For as much as it tries to inspire some emotional epiphany, Journey (PlayStation 3) failed to do more than tickle my core. It’s exceptionally pretty and has some nice moments of whimsy and tension but it wound up being even less of a game than Flower with an ending that makes whatever feelings I did experience meaningless.

I was a big supporter of Kinect when it was first announced and I stuck by it as long as I could. It’s rarely been reliable enough to for me to forget that it’s there and just have fun. Rhythm Party and Wreckateer are this year’s best uses of the hardware but even they have their moments where the game has no idea where I’m at. The emphasis nowadays is on voice commands but even that fails to work for me as any conversation gets misinterpreted as a command. I’m playing Mass Effect 3 and Katy’s simultaneously telling me about her day and sending my squad to die. Yeah, brilliant stuff there.
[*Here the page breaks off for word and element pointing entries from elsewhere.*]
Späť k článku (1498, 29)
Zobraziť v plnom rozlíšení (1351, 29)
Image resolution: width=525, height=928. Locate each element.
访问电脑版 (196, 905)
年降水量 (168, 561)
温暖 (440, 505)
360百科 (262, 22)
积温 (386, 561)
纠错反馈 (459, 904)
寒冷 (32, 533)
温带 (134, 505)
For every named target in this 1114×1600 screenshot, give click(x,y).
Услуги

Wizorb (Steam) looks neat but Breakout is no fun outside of its arcade home turf. Wizorb tries to mix things up with a hub town, dialog and RPG trappings but it remains just another Breakout that takes forever to play.

As gorgeous and whimsical as Trine 2 (Xbox 360, PlayStation 3, Steam) was it crushes all the enjoyment under half-finished portal and pipe-placing mechanics. It also drags on hours longer than it needs to. As a huge fan of the original this descent into repetitive boredom was pretty disheartening.
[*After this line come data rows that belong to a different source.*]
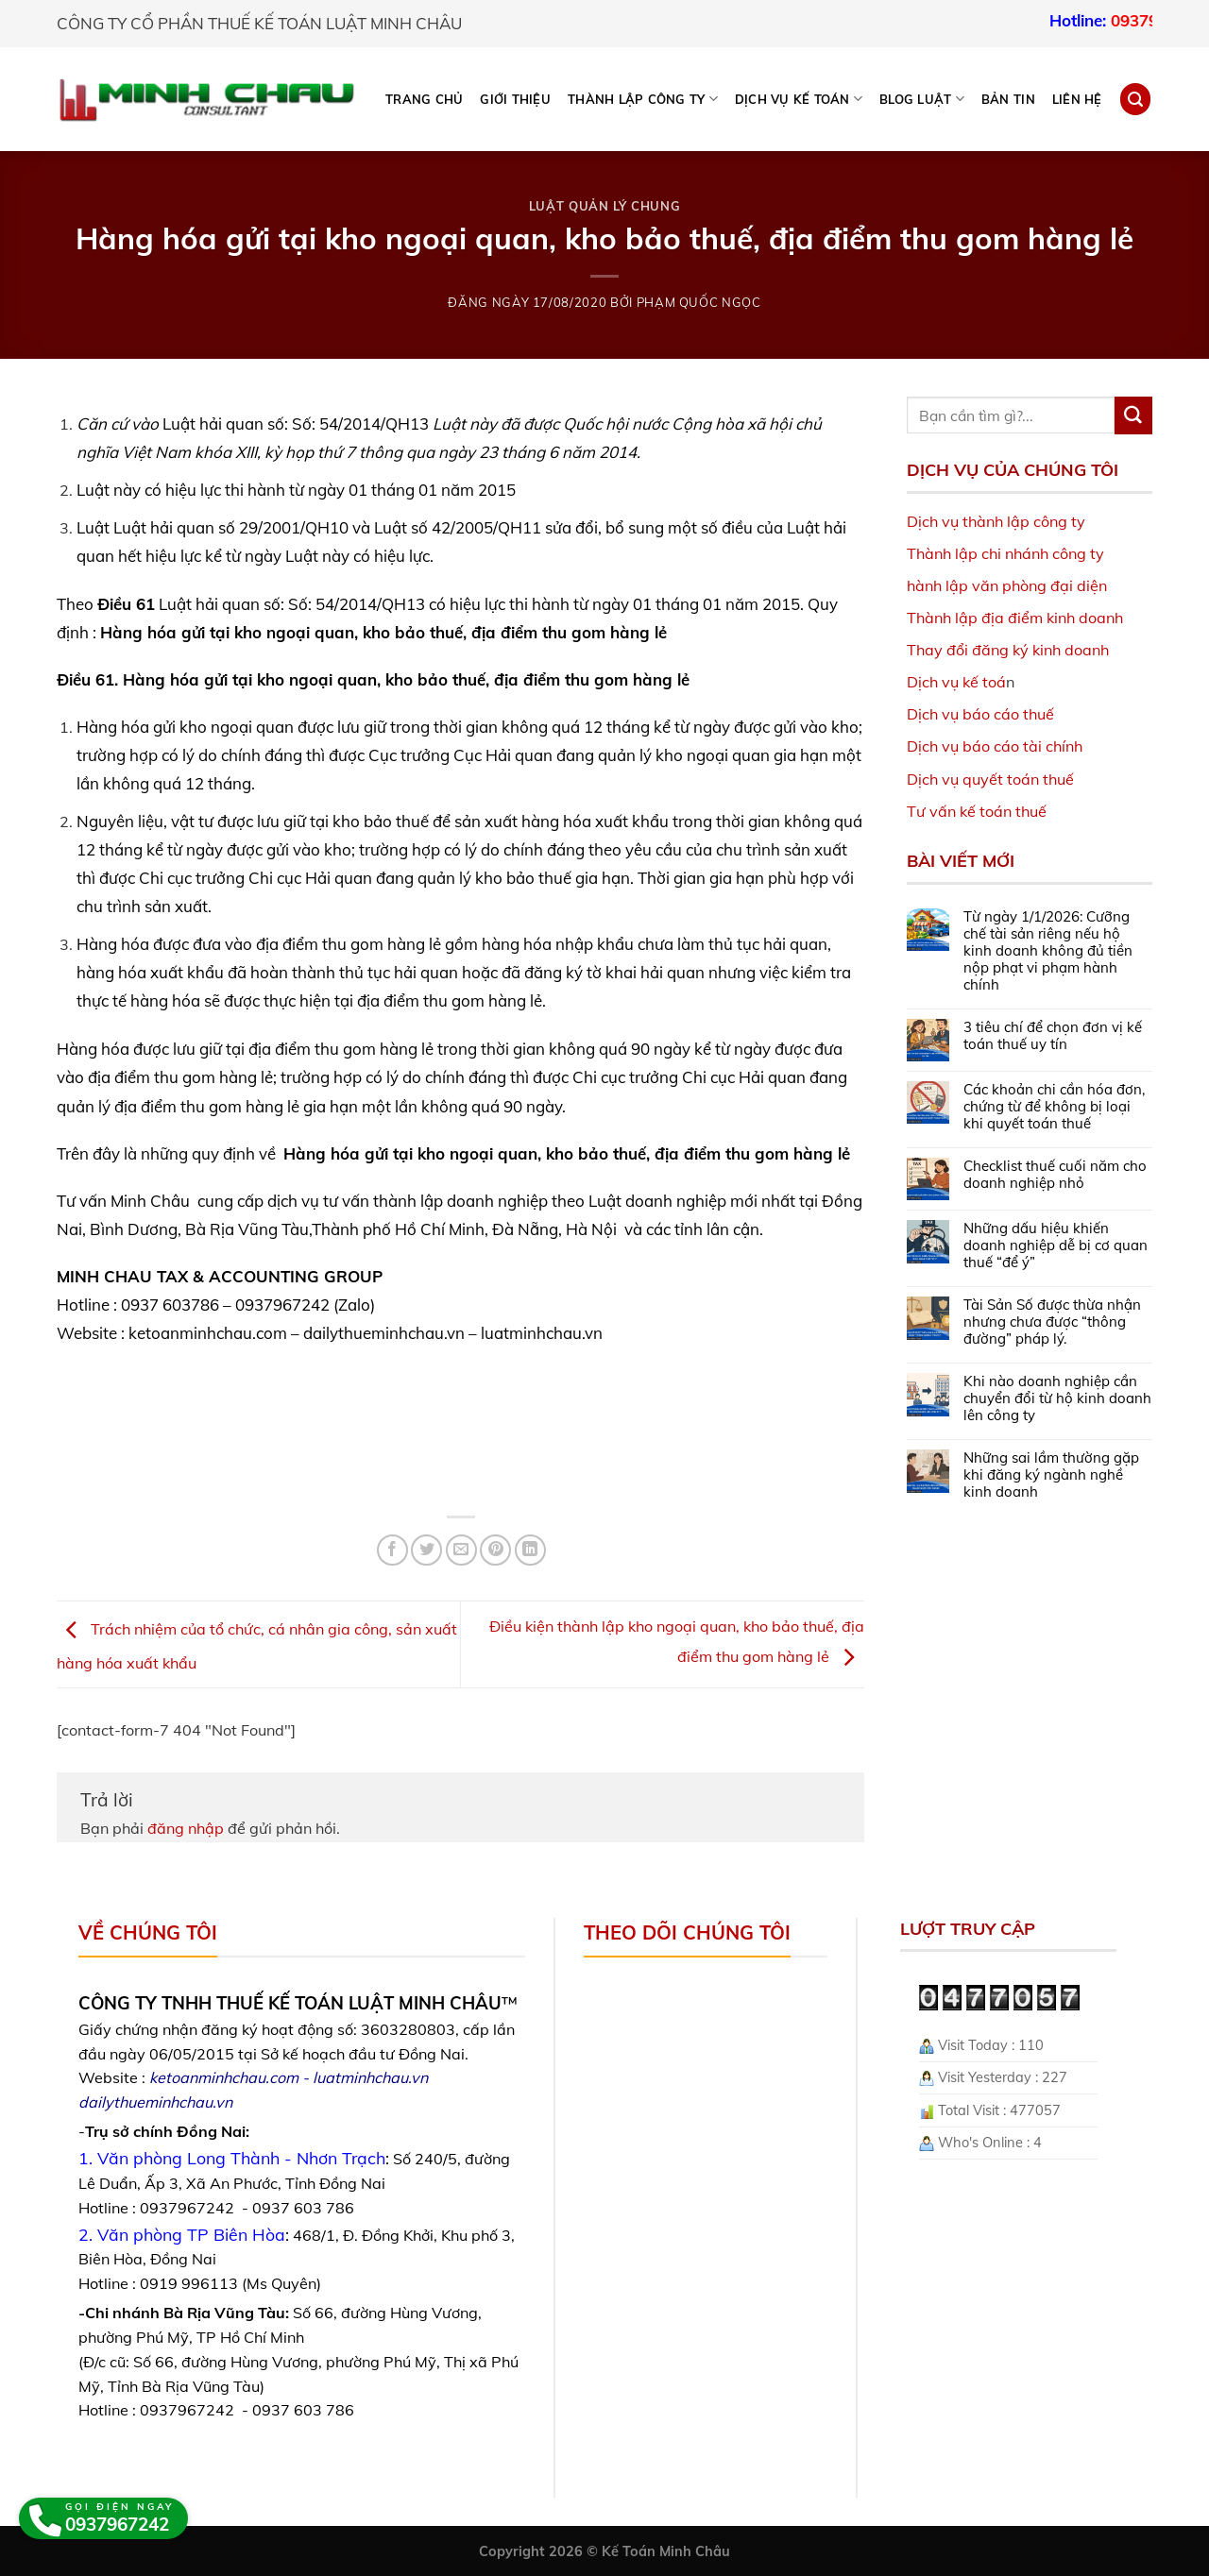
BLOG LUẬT (921, 99)
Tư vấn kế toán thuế (977, 811)
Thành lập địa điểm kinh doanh (1015, 617)
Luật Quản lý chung (605, 205)
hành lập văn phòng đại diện (1007, 585)
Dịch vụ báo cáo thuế (980, 713)
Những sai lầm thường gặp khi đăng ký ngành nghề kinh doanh (1051, 1474)
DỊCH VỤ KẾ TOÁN (798, 99)
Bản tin (1008, 99)
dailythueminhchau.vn (155, 2102)
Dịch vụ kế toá (956, 681)
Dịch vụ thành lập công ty (996, 521)
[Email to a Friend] (461, 1550)
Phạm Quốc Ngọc (699, 302)
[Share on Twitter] (426, 1550)
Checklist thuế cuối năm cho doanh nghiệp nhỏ (1055, 1175)
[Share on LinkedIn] (530, 1550)
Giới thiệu (515, 99)
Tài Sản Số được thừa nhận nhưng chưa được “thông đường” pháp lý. (1052, 1321)
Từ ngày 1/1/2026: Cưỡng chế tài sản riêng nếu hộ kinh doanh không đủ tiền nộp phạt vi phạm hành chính (1047, 950)
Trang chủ (424, 99)
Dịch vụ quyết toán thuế (990, 779)
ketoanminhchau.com (223, 2077)
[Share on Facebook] (392, 1550)
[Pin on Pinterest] (495, 1550)
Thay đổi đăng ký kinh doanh (1008, 649)
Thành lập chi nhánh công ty (1005, 553)
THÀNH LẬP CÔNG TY (643, 99)
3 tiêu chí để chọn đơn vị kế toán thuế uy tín (1052, 1036)
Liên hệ (1077, 99)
I don’t mean to be blasphemous or controversial but, man, Halo 4 (Xbox 360) was just boring as hell. It’s the same crap I did a decade ago starring the same faceless space man and his crazy hologram mommy, desperately trying to make the boring sci-fi story seem interesting. I figured by now Halo would be exciting again but this quickly drove me away.
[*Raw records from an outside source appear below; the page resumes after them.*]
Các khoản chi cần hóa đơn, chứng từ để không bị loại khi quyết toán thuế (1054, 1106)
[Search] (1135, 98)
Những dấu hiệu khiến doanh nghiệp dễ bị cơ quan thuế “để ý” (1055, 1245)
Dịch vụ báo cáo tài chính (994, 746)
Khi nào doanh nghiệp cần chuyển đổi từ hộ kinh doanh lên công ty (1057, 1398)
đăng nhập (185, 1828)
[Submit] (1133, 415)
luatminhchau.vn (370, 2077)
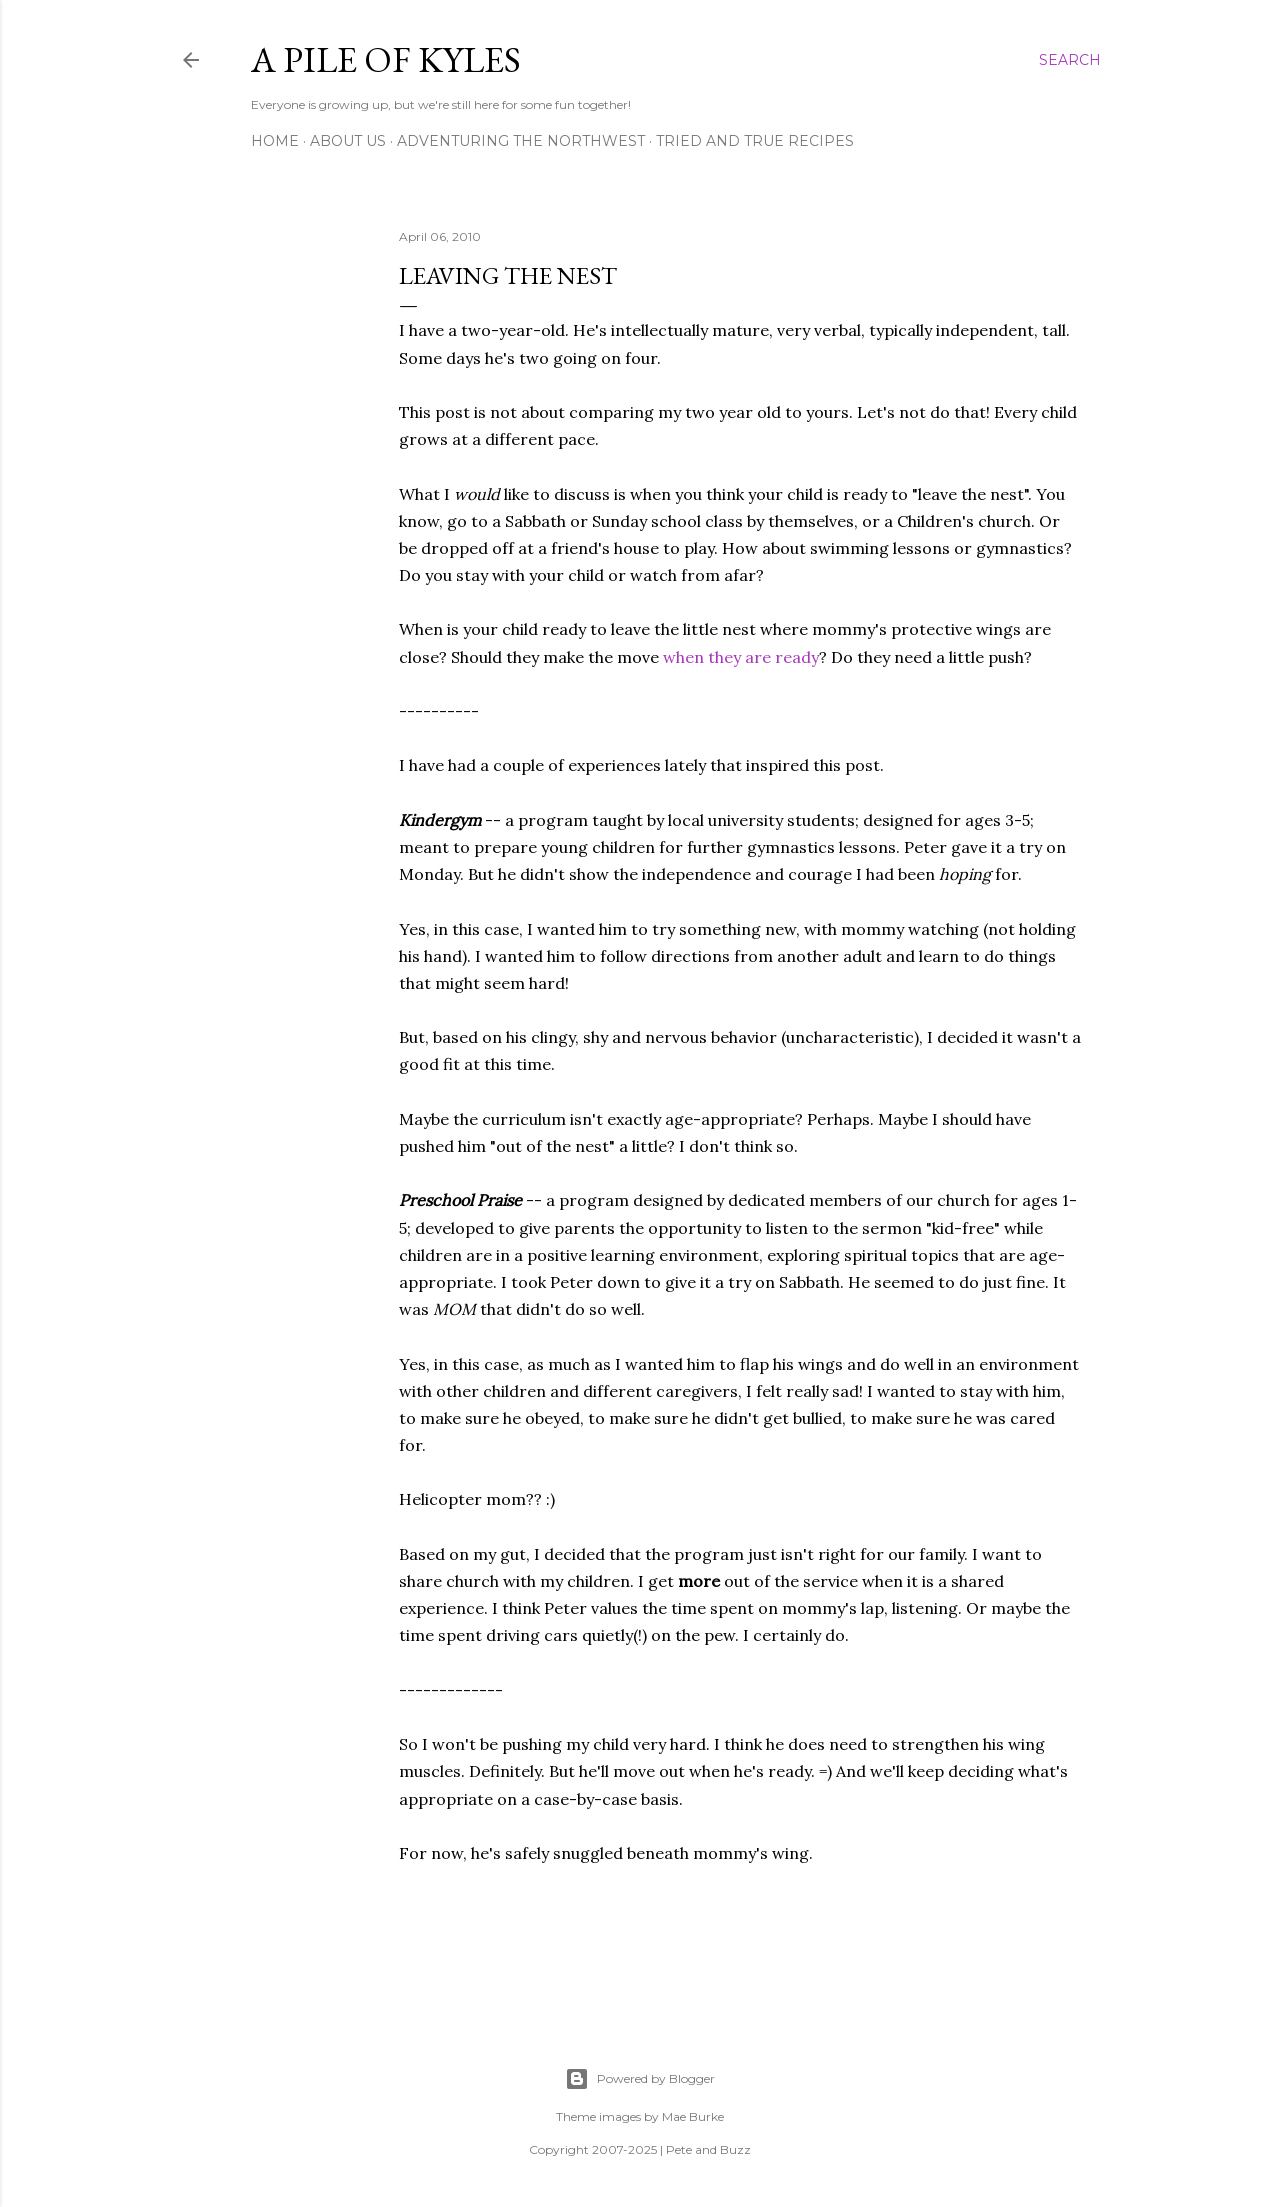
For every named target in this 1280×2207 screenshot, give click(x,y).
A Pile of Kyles (386, 59)
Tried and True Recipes (755, 141)
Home (275, 141)
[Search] (1070, 60)
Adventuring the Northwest (521, 141)
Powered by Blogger (640, 2079)
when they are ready (741, 657)
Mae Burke (693, 2116)
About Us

Of 2012: The PlayStation Pus Recap List

There were a lot of people on the fence about Sony’s paid PlayStation Plus service until E3 2012 when they redoubled their efforts and sweetened the deal. Like many, I bought a Plus membership within weeks of the announcement and suddenly realized how little hard drive space I had on my PlayStation 3. Here’s everything I got to play in those three months ( * denotes a game released in 2012):

  • *Virtua Fighter 5: Final Showdown
  • Warhammer 40k: Space Marine
  • Hard Corps: Uprising
  • Choplifter HD
  • LittleBigPlanet 2
  • Sideways: NY
  • Lara Croft and the Guardian of Light
  • Renegadge Ops
  • Pac-Man Championship Edition DX
  • Just Cause 2
  • *The Walking Dead 1-2
  • Outland
  • Bloodrayne: Betrayal
  • *Double Dragon Neon
  • Scott Pilgrim vs The World: The Game

Purchased individually that’s a helluva lot more than the $18 I paid for three months. Granted, it’s all locked away now that my membership has lapsed but it was a great deal for the slower Summer months. Sony’s E3 gambit paid off and I’m now a fan (if not currently a subscriber) of PlayStation Plus.

Trying it also helped me realize that it’s a lot like Netflix instant streaming for games. You may not find the absolute newest, hottest games you’d want to play but it gives you a rotating menu of stuff to discover. I’d never have bought most of these games but having them handed up month after month I was more than happy to give them a whirl and I think that’s great.

UPDATE: My sister got me a 12-month subscription card for my birthday so I’m officially back on PlayStation Plus but for the purpose of this post I’ll not update the list.